Nothing happens unless something is moved.
Photo: P.C. Twichell
People come to therapy for many different reasons - anxiety or depression; grief and mourning; difficulty with a life transition; desire for change.
Many are dissatisfied with themselves, or with their relationships and relationship patterns. In therapy, we become aware of our thoughts, feelings, and needs, and the choices we have been making out of habit. We become aware of how our family roles, cultures, relationship histories, and old wounds continue to influence us today. This awareness is the first step towards changing those behaviors and ways of thinking that no longer serve us.
The Counseling Process
Finding the right fit between client and therapist is very important. Generally, the first step would be to arrange a brief phone call. If our schedules, your needs, and my skills seem like a match, at that point we'd schedule your first in-office appointment. This initial visit will last approximately one hour. We'll go over office policies, insurance and payment, and client confidentiality at this time. You will have the opportunity to ask any questions you may have about therapy in general, or about me and the way I work in particular. In addition, I will begin to collect your history, and to hear more about what brings you to therapy. A fuller assessment, and determining the fit between client and therapist, takes between one and three sessions. After your initial appointment, subsequent sessions are 45-50 minutes in length.
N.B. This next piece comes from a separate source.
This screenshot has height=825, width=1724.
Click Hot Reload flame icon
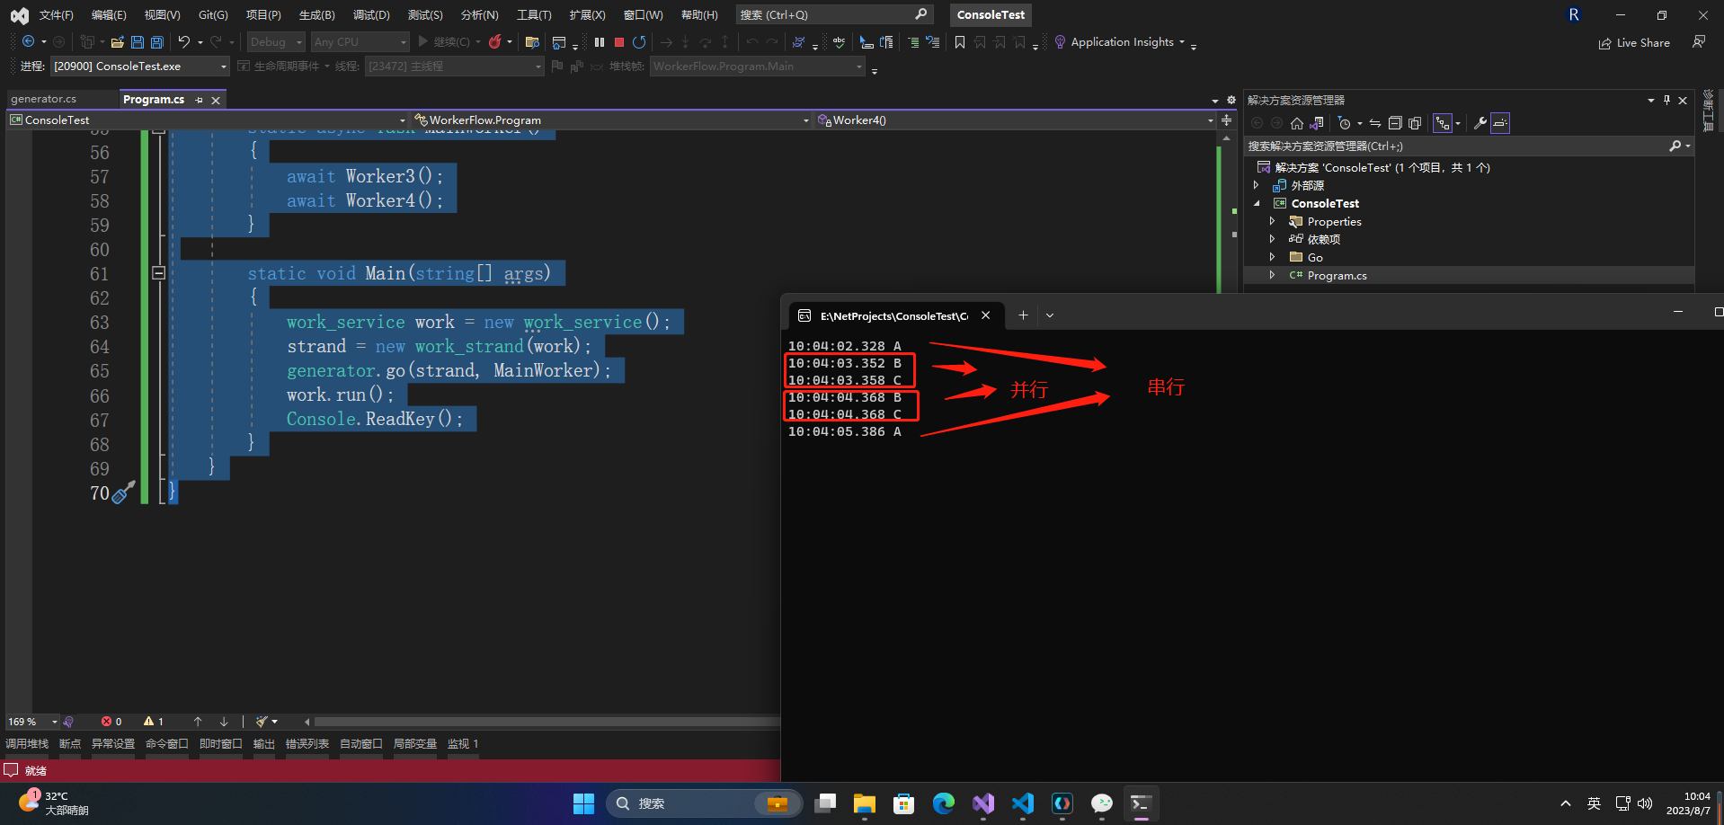click(494, 42)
Each person's treatment is unique. Most clients begin with weekly meetings. For some, only a few sessions may be needed to work through a specific challenge, adjustment, or decision. For others, longer-term work may be necessary to support deep and sustained change.
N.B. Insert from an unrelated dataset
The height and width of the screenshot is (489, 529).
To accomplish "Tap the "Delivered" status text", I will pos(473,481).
The sessions are tailored to your particular needs and personality. At the heart of every successful therapy is a safe and trusting working relationship between client and therapist. In supporting and deepening this connection, our work might include psychodynamic work, cognitive-behavioral techniques, mindfulness, somatic (body) awareness, expressive therapies, and other strategies helpful to you on your path toward change.
Payment and Insurance
I accept some insurance plans. For clients paying out of pocket, I offer fees on a sliding scale. Copayments are due at the time of service.
Mindfulness and Psychotherapy
Mindfulness - the simple practice of gently bringing one's attention back to the present moment - can be a powerful tool in psychotherapy. Anxiety tends to tug us into fear and worry, the unknown future. Depression can make us feel as if we are deep in a rut we can't see out of or escape. In mindfulness practice, we come back to ourselves, and to the freshness of the present moment, where we have the ongoing opportunity to choose something new.
The Hakomi Method*
A great deal of what people learn in therapy is how to be with themselves - their feelings, fears, thoughts, beliefs, habits - both their brilliance and their challenges. The way we explore those things - in respectful connection with ourself and the therapist - is of vital importance. The Hakomi Method uses mindful self-awareness as a springboard for exploration between client and therapist. In mindfulness, the Hakomi client's experience in the present moment is carefully studied, as any physical sensations, emotions, and thoughts arise. Hakomi is a gentle, slow, and collaborative way of working that can offer opportunities for deep and lasting change.